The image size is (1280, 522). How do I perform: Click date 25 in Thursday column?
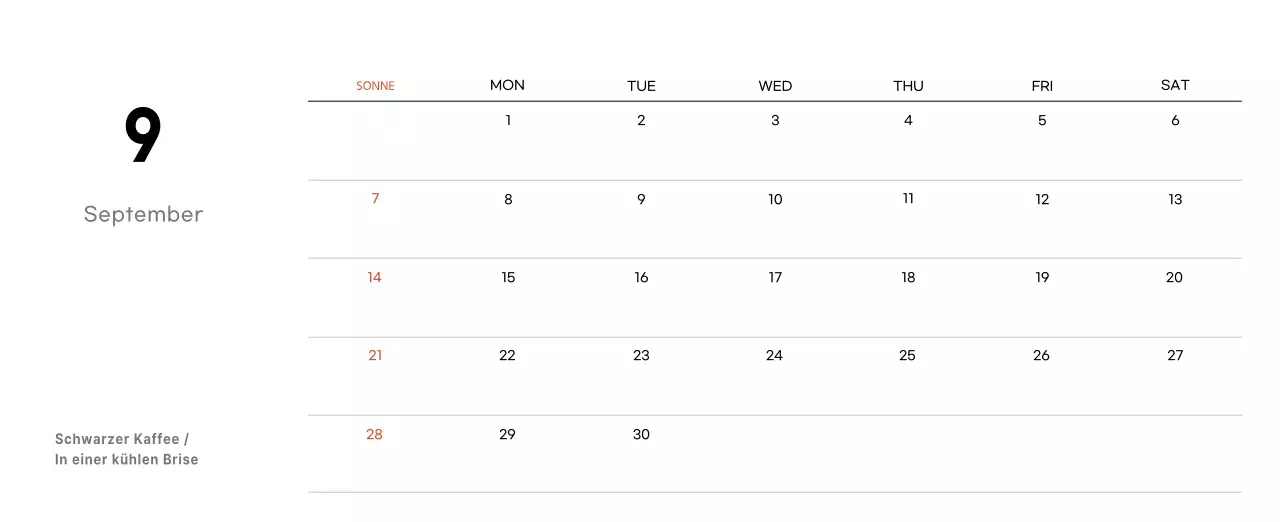pyautogui.click(x=907, y=356)

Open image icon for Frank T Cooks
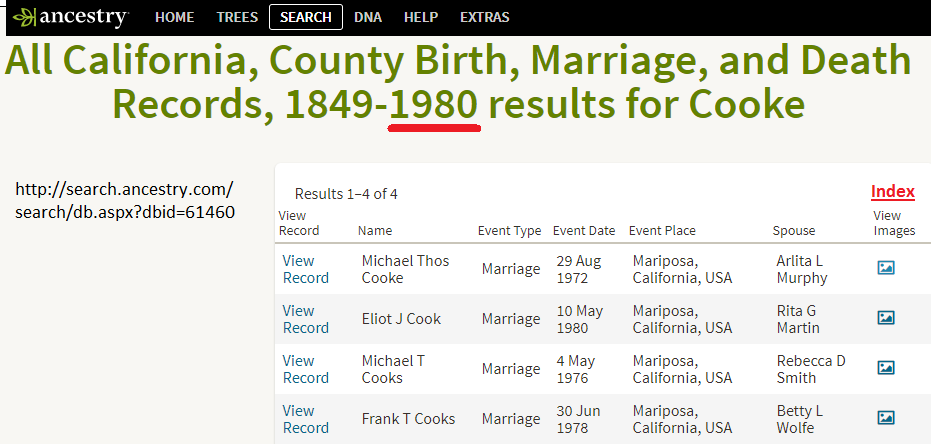(885, 418)
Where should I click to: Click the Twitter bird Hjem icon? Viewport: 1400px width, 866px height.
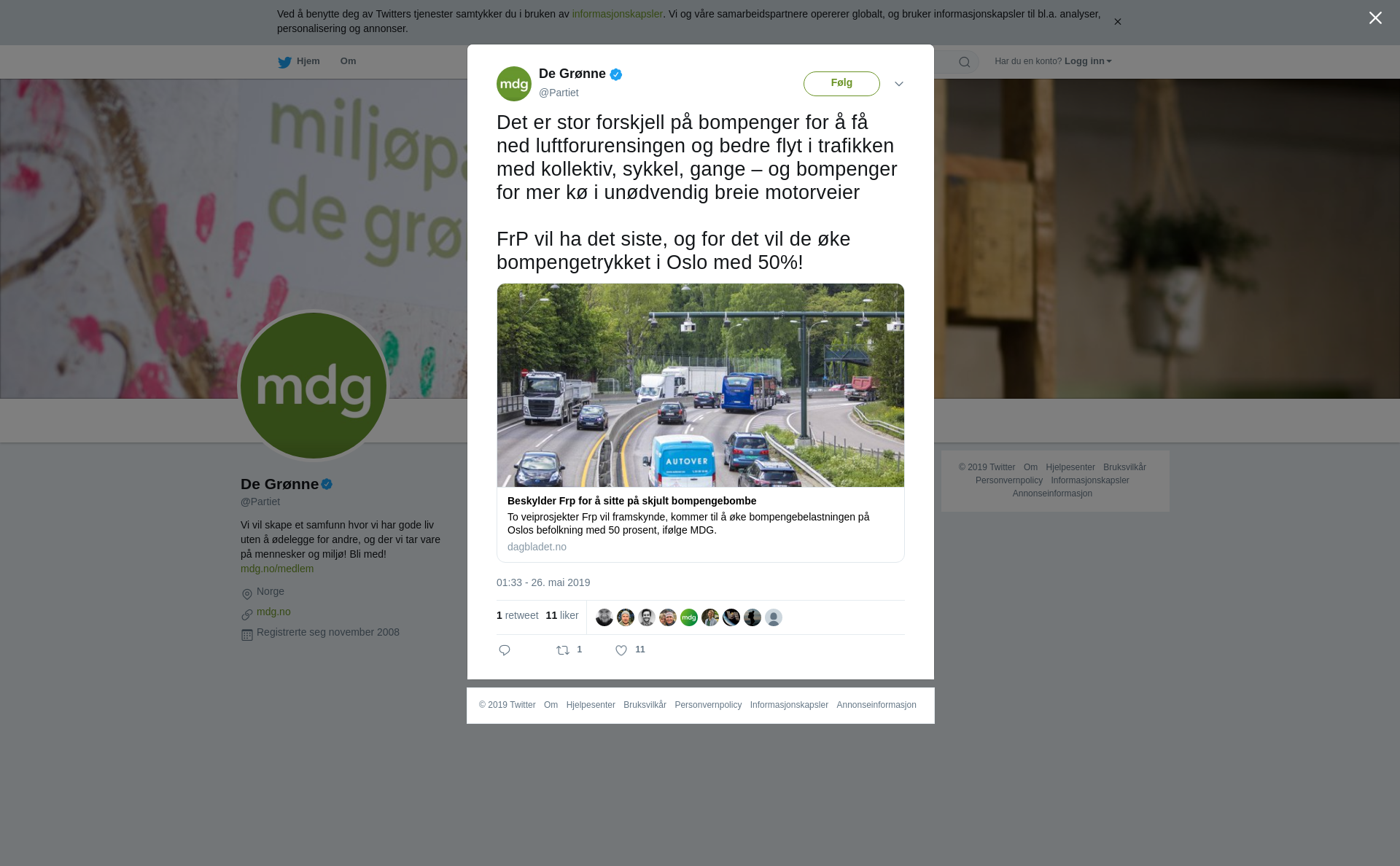point(284,63)
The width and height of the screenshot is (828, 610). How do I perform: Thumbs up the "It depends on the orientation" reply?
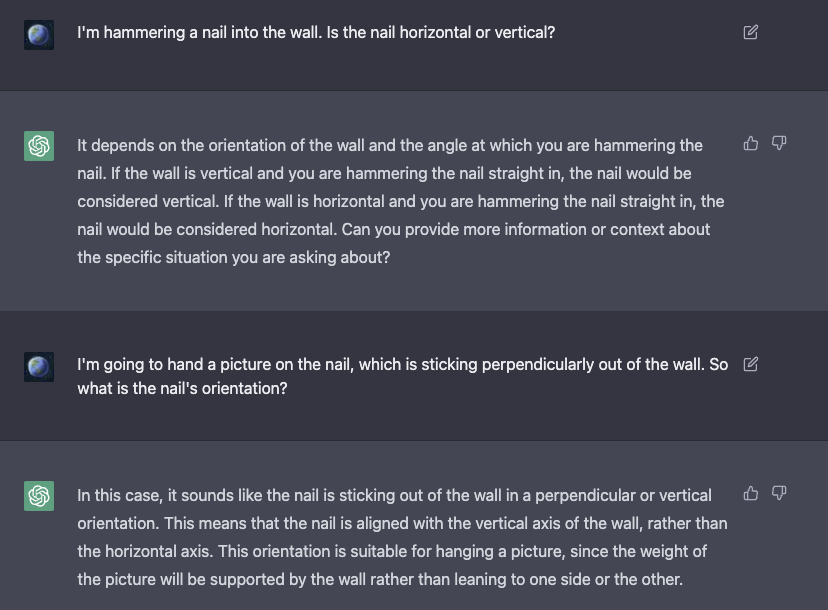[751, 144]
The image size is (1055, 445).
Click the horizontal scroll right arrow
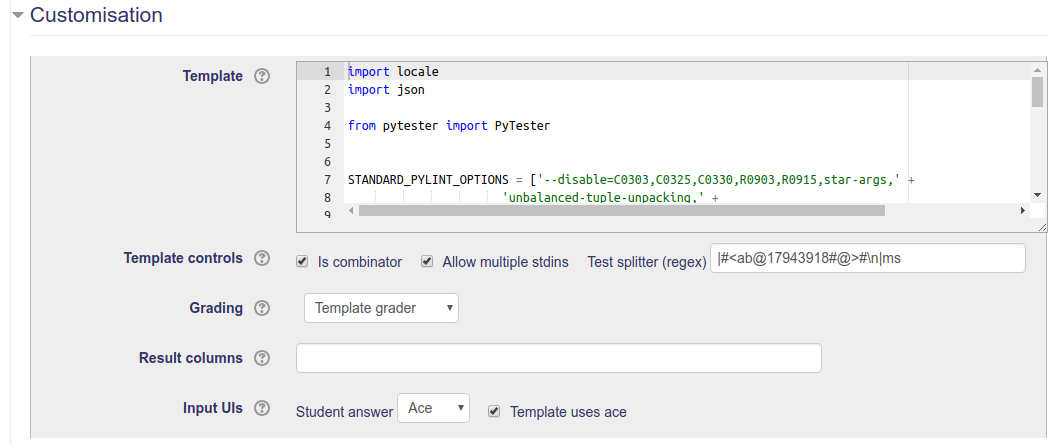1023,211
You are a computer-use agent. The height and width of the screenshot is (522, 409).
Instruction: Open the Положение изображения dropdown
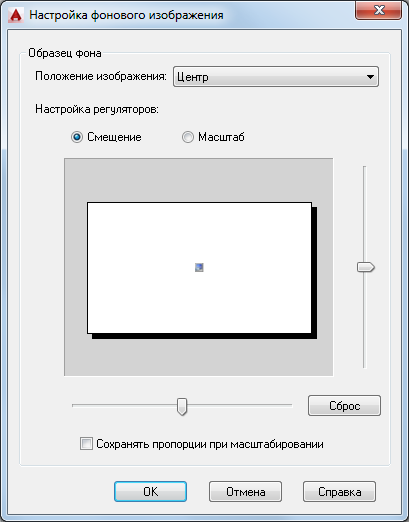pyautogui.click(x=276, y=77)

════

* What you should do:
Give again, word for word, the lines above from the one with "You are a computer-use" through the final line of the data, both ends included. Do not copy any picture.

* Exercise output:
You are a computer-use agent. The height and width of the screenshot is (522, 409).
Instruction: Open the Положение изображения dropdown
pyautogui.click(x=276, y=77)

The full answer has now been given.